◆ **How to complete this task**
In the records below, count every line containing "agent". Reply with the number only.

··· Data listing

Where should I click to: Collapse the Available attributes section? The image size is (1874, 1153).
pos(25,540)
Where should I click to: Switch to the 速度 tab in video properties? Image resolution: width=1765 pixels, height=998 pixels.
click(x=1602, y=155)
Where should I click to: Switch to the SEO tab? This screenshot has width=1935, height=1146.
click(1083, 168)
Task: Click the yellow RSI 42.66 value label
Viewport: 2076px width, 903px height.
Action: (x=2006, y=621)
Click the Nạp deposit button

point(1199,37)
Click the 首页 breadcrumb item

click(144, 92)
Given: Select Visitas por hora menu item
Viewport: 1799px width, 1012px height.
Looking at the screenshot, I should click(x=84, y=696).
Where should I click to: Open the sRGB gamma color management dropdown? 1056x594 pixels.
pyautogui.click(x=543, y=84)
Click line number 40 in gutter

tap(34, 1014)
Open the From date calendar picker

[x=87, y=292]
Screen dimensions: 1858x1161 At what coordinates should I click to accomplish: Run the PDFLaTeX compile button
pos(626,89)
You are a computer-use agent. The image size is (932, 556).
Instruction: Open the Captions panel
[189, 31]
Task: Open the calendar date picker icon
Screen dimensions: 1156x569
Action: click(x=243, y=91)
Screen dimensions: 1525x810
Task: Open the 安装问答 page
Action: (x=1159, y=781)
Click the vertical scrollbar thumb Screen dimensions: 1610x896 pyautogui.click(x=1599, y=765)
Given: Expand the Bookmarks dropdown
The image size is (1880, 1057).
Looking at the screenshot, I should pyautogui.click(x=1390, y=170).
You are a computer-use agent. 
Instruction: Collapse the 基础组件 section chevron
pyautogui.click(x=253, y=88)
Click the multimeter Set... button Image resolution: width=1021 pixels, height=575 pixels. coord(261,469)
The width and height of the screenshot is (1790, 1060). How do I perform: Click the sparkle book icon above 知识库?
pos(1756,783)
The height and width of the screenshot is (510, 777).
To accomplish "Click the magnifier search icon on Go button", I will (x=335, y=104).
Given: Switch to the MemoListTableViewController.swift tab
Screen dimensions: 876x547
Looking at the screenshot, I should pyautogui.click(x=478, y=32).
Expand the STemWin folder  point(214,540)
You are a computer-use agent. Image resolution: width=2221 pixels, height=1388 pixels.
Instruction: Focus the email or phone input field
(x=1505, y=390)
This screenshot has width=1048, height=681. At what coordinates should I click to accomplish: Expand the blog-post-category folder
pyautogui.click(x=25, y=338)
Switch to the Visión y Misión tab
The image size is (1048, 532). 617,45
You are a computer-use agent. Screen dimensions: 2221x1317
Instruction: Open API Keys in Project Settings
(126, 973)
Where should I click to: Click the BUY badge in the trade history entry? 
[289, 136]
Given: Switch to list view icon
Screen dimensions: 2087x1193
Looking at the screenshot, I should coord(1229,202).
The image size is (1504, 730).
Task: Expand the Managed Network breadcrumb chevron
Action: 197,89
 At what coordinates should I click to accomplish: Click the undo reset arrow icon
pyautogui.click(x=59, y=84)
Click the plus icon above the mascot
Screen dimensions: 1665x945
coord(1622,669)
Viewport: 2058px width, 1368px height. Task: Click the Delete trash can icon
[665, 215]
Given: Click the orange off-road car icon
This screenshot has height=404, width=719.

······

◆ **Solution to this exercise**
4